Artikel →
JAKARTA – PT Pertamina (Persero) mendukung adanya wacana pemerintah untuk mengadopsi skema cost recovery seperti di industri hulu migas untuk diaplikasikan pada pengembangan panas bumi. Nicke Widyawati, Direktur Utama Pertamina, mengatakan dalam tiga tahun belakangan pengembangan panas bumi terkesan lambat. Hal itu diakibatkan oleh minimnya minat investasi lantaran proyek panas bumi sulit sesuai dengan nilai keekonomian.

“Intinya kenapa dalam dua tiga tahun terakhir lambat pertumbuhan (geothermal) masalah keekonomian, harga yang tentunya bagi PLN bisa tingkatkan HPP (Harga Pokok Produksi),” kata Nicke dalam webinar Investor Daily Summit secara virtual, Rabu (14/7).

Nicke mengatakan perlu ada terobosan untuk bisa membuat pengembangan panas bumi kembali optimal. Salah satu langkah yang bisa dilakukan adalah dengan memastikan keekonomian proyek panas bumi bagus. Salah satu solusi untuk mencapai keekonomian itu adalah dengan mengadopsi skema cost recovery pada industri hulu migas.

[Baris data]
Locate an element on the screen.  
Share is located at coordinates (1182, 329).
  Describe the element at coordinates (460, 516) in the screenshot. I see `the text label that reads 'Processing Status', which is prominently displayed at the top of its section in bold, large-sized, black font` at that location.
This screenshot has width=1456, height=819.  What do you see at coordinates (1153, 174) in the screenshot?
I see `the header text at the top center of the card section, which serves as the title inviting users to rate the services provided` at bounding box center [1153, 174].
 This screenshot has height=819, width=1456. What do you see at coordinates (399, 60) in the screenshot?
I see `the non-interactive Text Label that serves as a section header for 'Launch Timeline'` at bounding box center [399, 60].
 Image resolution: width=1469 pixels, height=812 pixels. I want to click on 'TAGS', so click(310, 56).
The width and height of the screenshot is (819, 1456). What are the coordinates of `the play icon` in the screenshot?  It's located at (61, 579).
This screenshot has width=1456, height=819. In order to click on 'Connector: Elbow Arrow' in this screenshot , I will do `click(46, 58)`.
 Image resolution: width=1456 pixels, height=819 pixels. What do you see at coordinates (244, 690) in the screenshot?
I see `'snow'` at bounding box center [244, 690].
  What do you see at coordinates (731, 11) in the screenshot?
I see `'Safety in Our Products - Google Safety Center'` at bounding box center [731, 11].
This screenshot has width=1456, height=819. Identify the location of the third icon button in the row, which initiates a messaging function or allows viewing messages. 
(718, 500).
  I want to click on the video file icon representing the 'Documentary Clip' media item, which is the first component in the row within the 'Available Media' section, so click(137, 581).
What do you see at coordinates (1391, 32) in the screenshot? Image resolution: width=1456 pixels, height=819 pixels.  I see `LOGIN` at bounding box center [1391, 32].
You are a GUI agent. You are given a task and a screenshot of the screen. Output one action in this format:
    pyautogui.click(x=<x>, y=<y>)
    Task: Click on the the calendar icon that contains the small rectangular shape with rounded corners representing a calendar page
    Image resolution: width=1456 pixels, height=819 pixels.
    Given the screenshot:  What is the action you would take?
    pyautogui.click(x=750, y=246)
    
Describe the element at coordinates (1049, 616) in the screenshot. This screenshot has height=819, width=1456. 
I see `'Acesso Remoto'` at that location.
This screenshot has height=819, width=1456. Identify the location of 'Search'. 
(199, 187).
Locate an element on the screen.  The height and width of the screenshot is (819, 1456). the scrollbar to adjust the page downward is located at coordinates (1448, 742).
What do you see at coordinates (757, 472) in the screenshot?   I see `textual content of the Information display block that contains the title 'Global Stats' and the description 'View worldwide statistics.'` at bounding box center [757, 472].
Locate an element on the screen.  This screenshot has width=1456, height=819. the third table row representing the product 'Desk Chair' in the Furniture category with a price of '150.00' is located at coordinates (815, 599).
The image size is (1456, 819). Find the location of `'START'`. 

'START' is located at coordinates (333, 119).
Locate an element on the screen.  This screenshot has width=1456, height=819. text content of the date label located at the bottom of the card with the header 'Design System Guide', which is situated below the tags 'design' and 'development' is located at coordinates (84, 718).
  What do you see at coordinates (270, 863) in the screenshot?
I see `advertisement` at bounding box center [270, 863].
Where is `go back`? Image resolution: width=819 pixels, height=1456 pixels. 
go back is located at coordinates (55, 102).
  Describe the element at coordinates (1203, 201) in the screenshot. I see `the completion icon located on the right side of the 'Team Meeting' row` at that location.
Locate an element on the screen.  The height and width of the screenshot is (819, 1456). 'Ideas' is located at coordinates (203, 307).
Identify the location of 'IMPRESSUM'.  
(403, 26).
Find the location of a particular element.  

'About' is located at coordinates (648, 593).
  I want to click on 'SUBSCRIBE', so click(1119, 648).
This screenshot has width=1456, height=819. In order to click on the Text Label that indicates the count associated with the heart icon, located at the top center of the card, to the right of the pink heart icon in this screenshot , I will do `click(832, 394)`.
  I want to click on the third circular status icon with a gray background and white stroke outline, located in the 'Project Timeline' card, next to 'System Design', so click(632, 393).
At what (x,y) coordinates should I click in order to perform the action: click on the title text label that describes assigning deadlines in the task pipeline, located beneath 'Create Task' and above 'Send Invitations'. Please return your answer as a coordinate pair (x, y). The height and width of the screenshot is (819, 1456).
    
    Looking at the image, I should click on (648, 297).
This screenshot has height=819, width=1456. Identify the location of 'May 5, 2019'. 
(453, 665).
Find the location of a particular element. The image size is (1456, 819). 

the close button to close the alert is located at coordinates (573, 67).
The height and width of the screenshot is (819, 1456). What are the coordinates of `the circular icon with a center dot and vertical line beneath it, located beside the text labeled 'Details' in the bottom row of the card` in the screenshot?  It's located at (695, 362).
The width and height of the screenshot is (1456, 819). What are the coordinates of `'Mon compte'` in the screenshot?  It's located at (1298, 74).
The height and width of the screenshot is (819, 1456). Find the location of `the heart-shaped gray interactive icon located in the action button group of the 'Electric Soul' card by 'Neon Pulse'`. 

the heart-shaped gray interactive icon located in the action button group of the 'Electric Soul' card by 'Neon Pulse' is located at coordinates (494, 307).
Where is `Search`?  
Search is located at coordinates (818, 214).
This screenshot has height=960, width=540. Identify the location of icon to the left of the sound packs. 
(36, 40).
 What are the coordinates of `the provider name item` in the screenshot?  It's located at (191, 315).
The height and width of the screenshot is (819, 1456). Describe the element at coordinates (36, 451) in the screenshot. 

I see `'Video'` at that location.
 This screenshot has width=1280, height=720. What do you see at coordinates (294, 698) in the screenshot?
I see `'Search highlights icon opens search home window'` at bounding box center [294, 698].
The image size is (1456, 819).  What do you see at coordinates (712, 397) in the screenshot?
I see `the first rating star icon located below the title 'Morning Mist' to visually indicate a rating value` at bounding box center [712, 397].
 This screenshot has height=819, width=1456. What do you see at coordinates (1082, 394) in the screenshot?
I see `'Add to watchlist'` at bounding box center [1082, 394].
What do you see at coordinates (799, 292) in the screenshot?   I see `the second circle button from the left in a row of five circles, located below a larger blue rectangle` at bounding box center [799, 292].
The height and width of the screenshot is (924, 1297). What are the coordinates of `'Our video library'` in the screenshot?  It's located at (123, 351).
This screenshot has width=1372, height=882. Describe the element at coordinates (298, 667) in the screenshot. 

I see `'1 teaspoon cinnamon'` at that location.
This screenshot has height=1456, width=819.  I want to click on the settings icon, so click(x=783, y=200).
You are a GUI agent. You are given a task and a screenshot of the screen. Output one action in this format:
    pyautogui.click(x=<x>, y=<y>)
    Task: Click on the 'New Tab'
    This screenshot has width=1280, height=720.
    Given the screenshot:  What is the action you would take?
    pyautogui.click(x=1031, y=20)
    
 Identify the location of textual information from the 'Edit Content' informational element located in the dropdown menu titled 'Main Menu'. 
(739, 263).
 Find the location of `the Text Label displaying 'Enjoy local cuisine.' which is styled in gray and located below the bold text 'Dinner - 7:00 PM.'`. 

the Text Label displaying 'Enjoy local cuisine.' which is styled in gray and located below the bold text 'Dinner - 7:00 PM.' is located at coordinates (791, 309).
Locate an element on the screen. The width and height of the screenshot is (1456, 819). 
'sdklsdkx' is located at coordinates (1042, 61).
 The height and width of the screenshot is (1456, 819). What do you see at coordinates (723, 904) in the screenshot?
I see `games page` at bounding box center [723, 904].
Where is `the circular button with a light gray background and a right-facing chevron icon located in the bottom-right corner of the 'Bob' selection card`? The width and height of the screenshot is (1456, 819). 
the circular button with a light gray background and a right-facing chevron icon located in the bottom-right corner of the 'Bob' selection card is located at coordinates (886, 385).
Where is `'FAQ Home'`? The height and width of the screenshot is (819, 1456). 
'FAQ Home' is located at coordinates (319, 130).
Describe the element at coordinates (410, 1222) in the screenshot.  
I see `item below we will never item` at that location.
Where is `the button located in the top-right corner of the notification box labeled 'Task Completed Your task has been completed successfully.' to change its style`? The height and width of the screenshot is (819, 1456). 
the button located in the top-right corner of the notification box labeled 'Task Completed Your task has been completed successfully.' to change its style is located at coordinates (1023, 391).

Ketentuan Latihan →
(1) Salin tanpa mengubah apa pun bagian artikel tentang panas bumi, mulai dari "JAKARTA – PT" sampai dengan "virtual, Rabu (14/7).".
(2) Teruskan artikel tentang skema cost recovery untuk panas bumi, dimulai setelah kalimat terakhirnya.
Entri di atas tidak berkaitan dengan artikel.

Jawaban Tugas →
(1)
JAKARTA – PT Pertamina (Persero) mendukung adanya wacana pemerintah untuk mengadopsi skema cost recovery seperti di industri hulu migas untuk diaplikasikan pada pengembangan panas bumi. Nicke Widyawati, Direktur Utama Pertamina, mengatakan dalam tiga tahun belakangan pengembangan panas bumi terkesan lambat. Hal itu diakibatkan oleh minimnya minat investasi lantaran proyek panas bumi sulit sesuai dengan nilai keekonomian.

“Intinya kenapa dalam dua tiga tahun terakhir lambat pertumbuhan (geothermal) masalah keekonomian, harga yang tentunya bagi PLN bisa tingkatkan HPP (Harga Pokok Produksi),” kata Nicke dalam webinar Investor Daily Summit secara virtual, Rabu (14/7).

(2)
“Tentu perlu ada suatu terobosan kalau kita belajar dari bagaimana Indonesia bisa mengembangkan sektor hulu migas. Salah satunya mekanisme cost recovery bisa membuat investor tertarik masuk dan secara pengembangan sudah besar maka akan menurunkan biaya dengan sendirinya,” ungkap Nicke.

Dia berharap terobosan itu bisa segera dituangkan dalam peraturan presiden yang tengah disusun pemerintah. Karena menurut Nicke panas bumi jadi pilihan Energi Terbarukan yang paling memungkinkan untuk dijadikan sebagai based load, lantaran listriknya yang stabil. Ini berbeda dengan sumber Energi Baru Terbarukan (EBT) lainnya yang sifatnya masih intermiten atau tidak stabil tergantung cuaca.

“Perlu ada terbosan di revisi perpres yang akan segera diluncurkan agar potensi bisa kita kembangkan dan digunakan,” kata Nicke.

Pertamina sendiri mematok target cukup tinggi dalam pengembangan panas bumi. Kapasitas pembangkit listrik panas bumi akan ditingkatkan dua kali lipat dari kondisi saat ini.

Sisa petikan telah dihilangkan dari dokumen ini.